By David Kelly
Article Source

The fact that many potential recruits for the Army are too obese or criminal is adding to historic low recruitment numbers not seen since the end of the Vietnam War.

Lt. Gen. Xavier Brunson, the commander of Joint Base Lewis-McChord in Washington state, shared this week in an interview with The Spokesman-Review that recruitment is so low that the Army won’t meet its goal for 2022 of 485,000, falling short by a staggering 20,000 recruits.

One reason recruitment numbers are down is that fitness issues are causing dwindling interest in military service. The growing sedentary lifestyle of young Americans has led to an obesity crisis. “Overweight and obesity among service members rose 73% from 2011 to 2015,” according to a CDC report, and these individuals are less likely to be medically ready to deploy.
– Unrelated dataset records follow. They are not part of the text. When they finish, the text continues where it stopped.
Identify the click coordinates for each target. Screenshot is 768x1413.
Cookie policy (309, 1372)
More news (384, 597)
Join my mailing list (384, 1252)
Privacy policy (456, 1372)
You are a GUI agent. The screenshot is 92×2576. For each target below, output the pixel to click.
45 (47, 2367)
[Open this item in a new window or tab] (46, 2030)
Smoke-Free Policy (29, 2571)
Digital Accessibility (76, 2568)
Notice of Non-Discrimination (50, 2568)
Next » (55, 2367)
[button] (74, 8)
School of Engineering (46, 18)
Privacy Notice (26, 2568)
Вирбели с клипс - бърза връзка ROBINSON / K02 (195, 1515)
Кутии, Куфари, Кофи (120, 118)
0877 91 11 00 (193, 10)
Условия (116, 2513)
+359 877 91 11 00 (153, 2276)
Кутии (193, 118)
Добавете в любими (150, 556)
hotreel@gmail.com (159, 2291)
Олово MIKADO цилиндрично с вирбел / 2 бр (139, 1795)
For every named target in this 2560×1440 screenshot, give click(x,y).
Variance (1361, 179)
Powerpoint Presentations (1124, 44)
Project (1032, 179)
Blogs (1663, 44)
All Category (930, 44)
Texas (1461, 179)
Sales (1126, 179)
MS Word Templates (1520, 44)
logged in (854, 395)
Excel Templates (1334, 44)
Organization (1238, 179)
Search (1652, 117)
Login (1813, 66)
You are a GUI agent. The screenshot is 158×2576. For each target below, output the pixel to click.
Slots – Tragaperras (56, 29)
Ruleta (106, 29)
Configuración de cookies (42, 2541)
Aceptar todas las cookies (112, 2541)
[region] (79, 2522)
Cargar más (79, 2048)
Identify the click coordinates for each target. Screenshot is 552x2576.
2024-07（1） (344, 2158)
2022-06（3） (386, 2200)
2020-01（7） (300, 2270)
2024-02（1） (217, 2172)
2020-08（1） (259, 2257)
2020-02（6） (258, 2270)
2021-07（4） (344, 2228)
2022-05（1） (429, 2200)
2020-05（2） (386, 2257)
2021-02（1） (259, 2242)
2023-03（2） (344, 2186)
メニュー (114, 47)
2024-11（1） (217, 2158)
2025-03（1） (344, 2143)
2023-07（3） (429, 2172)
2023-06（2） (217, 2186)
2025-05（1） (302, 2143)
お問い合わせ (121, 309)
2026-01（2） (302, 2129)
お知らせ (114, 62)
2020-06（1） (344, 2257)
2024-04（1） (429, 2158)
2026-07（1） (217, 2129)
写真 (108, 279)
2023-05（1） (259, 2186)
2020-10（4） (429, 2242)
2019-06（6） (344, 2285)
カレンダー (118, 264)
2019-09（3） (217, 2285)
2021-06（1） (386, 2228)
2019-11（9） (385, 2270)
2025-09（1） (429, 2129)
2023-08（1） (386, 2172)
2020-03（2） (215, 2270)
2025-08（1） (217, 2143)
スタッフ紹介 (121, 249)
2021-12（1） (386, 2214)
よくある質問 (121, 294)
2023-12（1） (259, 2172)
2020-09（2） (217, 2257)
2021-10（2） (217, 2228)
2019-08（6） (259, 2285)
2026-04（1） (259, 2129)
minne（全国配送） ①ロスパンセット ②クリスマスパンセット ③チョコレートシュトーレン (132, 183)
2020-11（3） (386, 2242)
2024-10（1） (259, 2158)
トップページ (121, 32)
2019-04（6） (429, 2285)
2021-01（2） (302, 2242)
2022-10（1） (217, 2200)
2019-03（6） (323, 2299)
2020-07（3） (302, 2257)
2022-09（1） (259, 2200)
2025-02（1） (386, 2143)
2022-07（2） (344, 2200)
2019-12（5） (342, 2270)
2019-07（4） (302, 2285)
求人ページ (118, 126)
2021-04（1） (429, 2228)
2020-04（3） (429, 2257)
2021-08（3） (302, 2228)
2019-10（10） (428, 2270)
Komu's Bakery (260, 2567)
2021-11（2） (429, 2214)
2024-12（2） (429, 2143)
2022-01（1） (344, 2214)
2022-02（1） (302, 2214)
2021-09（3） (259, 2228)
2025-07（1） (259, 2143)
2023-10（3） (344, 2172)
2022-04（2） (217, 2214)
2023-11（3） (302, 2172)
However, even with the challenges of achieving recruitment goals, Gen. Brunson remains optimistic that the nation’s young people will still see value in serving — it’s just a matter of figuring out how to overcome the obstacles in the recruitment process.

“Some of the challenges we have are obesity, we have pre-existing medical conditions, we have behavioral health problems, we have criminality, people with felonies, and we have drug use,” Brunson said. “This is not an Army problem; this is an American problem.”

“The Army needs to enlist the help of key community influencers who can educate young people about military service and ‘lower the gates’ of the Army by meeting those interested in serving halfway,” Brunson said.

The Army says it plans to focus on three principles in its increased recruitment efforts — maintaining its existing standards, focusing on quality rather than quantity, and investing in the youth of America.

To entice recruits, military enlistment bonuses were raised this year. The Army raised its maximum enlistment bonus from $40,000 to $50,000, and now offers new recruits up to $10,000 for showing up to basic training in 30 days.

The Spokesman-Review reported that one Spokane-area recruiter, 1st Sgt. Adam McCamant, said, “On average, recruiters will work with applicants for about 60 days before they meet Army standards…. As long as an applicant continues to show a desire to enlist, they’ll work with him.”

Another recruiter, Staff Sgt. Jesse Wallace, told the paper, “I think we just want to show people that the military is a viable option. We don’t want it to be seen as a last resort.”

However, finding quality recruits is a growing concern. In June, Army Chief of Staff Gen. James McConville testified before Congress that only 23 percent of Americans ages 17-24 are qualified to serve without a waiver to join, down from 29 percent in recent years.

The difficulty in recruiting increased with the Biden administration’s demands of mandatory Covid vaccinations. As we reported earlier, the military vaccine mandate is currently being challenged as unlawful by ranking military officers. The requirement certainly is cause for concern for potential recruits, especially those who want to remain unvaccinated. Plus, the loss of active-duty military men and women to early retirement and not reenlisting due to the mandate is compounding the problem of maintaining military personnel numbers.

Then you have the controversial Marxist woke policies being rapidly instituted by the Department of Defense with their mandatory Diversity, Equity, and Inclusion training. These policies clearly go against the Army’s planned focus on “quality over quantity.”

As we also reported earlier:

The Army recently ran anime lesbian wedding ads, which is pushing away the recruits it needs, young patriotic men and women from traditional backgrounds. Then you have the mandatory transgender pronoun training presentation “Policy on the Military Service of Transgender Persons and Persons with Gender Dysphoria,” which is part of a larger push by the Biden administration to make the military more welcoming to transgender people. “The Army allows transgender soldiers to serve openly,” states the presentation, which is tailored for Army commanders and leaders. “An otherwise qualified soldier shall not be involuntarily separated, discharged, or denied reenlistment or continuation of service on the basis of gender identity.”

While Gen. Brunson remains optimistic about the Army’s recruitment practices, it is obvious that the problem with enlistment numbers emanates from poor leadership by the commander in chief.

Even with the numerous obstacles in recruitment being addressed, the major obstacle and true enemy to our military is, sadly, our own government led by Biden and his woke allies.